Übungsaufgaben
**A)** Schreiben Sie aus dem Text über regionale Restaurantküche ab: Beginnen Sie bei den Worten mit „Die besten Restaurants“ und hören Sie nach „anliefern zu lassen.“ auf.
**B)** Greifen Sie den Text über regional kochende Restaurants an seinem Ende auf und schreiben Sie ihn weiter.

═════ Textabschnitt ═════

Das bedeutet Verzicht. Der lautstärkste Vertreter eines konsequent regionalen Einkaufs, Billy Wagner vom Nobelhart & Schmutzig in Berlin, nennt den verschärften Ansatz knackig „brutal lokal“, und das bedeutet bei ihm eben auch: kein Pfeffer.
Die besten Restaurants im Überblick
Über die kulinarische Entscheidung für Produkte aus der Nachbarschaft hinaus transportieren Restaurants wie das Forsthaus Strelitz, das sosein und Nobelhart & Schmutzig auch eine küchenpolitisch-weltanschauliche Botschaft: Der Trend zur gepflegten Bescheidenheit, zum frugalen Luxus spricht eine großstädtische, nonkonformistisch gesinnte Konsumklientel an, die mit der industrialisierten Lebensmittelproduktion auf Kriegsfuß steht und den Genuss möglichst sauberer Produkte zum Lebensstil erhebt. Sie fühlt sich angesprochen, wenn Köche wie Pankratz ihre Zutaten notfalls noch am Abend frisch vom Acker holen, statt sie vom Kühllaster anliefern zu lassen.

═════ Extrahierte Daten ═════

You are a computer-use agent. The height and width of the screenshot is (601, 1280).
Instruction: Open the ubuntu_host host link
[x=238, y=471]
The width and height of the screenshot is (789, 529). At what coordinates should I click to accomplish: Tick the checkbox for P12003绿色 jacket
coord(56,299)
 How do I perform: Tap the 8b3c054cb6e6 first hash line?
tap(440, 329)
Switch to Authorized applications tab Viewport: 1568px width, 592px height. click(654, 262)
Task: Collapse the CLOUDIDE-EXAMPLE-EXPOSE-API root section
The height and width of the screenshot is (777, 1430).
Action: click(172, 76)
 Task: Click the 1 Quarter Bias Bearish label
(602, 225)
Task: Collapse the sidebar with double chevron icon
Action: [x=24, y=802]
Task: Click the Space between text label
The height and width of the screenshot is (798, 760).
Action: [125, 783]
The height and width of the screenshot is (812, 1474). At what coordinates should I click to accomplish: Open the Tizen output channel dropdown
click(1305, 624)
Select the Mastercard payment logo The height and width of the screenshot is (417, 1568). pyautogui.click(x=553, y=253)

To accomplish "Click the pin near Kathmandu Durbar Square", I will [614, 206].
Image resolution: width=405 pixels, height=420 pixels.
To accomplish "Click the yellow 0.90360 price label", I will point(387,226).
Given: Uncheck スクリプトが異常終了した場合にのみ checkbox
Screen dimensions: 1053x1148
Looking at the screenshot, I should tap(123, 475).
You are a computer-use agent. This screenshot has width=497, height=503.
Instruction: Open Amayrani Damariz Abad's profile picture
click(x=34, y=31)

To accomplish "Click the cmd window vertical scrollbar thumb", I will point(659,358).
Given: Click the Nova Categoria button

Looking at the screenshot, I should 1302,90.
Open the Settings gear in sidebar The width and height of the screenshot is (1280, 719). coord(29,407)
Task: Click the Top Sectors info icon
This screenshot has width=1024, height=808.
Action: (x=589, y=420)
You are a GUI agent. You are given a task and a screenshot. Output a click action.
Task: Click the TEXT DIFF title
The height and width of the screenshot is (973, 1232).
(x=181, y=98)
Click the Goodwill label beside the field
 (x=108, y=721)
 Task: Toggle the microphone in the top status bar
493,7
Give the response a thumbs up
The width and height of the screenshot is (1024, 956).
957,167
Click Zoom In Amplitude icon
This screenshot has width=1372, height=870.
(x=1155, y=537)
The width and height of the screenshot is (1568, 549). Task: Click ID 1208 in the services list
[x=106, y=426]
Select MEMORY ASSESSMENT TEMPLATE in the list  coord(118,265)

═════

Lösungen
**A)**
Die besten Restaurants im Überblick
Über die kulinarische Entscheidung für Produkte aus der Nachbarschaft hinaus transportieren Restaurants wie das Forsthaus Strelitz, das sosein und Nobelhart & Schmutzig auch eine küchenpolitisch-weltanschauliche Botschaft: Der Trend zur gepflegten Bescheidenheit, zum frugalen Luxus spricht eine großstädtische, nonkonformistisch gesinnte Konsumklientel an, die mit der industrialisierten Lebensmittelproduktion auf Kriegsfuß steht und den Genuss möglichst sauberer Produkte zum Lebensstil erhebt. Sie fühlt sich angesprochen, wenn Köche wie Pankratz ihre Zutaten notfalls noch am Abend frisch vom Acker holen, statt sie vom Kühllaster anliefern zu lassen.

**B)**
„Wir sehen schon, dass das ein anderes Publikum ist als in klassischen Spitzenrestaurants“, sagt Schneider. Umso bemerkenswerter, dass die Restaurantkritik vergleichsweise rasch darauf reagiert und ihre Lorbeeren entsprechend verteilt. Für die Gastronomie ein Signal, dass das, was „gutes Essen“ ist, nicht mehr durch teures Ambiente und aufwendigen Service definiert wird. Eine Abkehr von tradierten, allzu formell verstandenen Konventionen, die dazu passt, dass immer mehr Interessenten den Weg ins Restaurant über Internetportale wie tripadvisor finden. Es geht heute lockerer zu, auch in der Hochgastronomie. Früher taten sich die französisch geprägten Guides schwer damit, Bistros mit Holztischen zu bewerten. Heute führen sie den Begriff „Casual Dining“ wie selbstverständlich im Mund. Die Deutungshoheit über das, was Spitzenqualität in der Küche ist, wollen weder „Michelin“ noch „Gault ‧Millau“ der Weisheit der Masse überlassen.
So gilt es, sich umzugewöhnen, vertraute Verhaltensmuster aufzugeben. Schneider serviert allen Gästen das gleiche Menü zu einer festen Uhrzeit, und auch die Kritiker goutieren es. Was früher als wirtschaftlicher Selbstmord gegolten hätte, hilft heute den Betrieben: Die Konzentration auf wenige Gerichte und fixe Abläufe erhöht die Effizienz in der Küche. Und dass es sich hier nicht um ein Diktat von Küchenmeister Schmalhans handelt, demonstriert das The Table von Kevin Fehling in Hamburg, der seine Gäste zu zwei Zeiten am Abend anrücken lässt und drei Michelin-Sterne hat.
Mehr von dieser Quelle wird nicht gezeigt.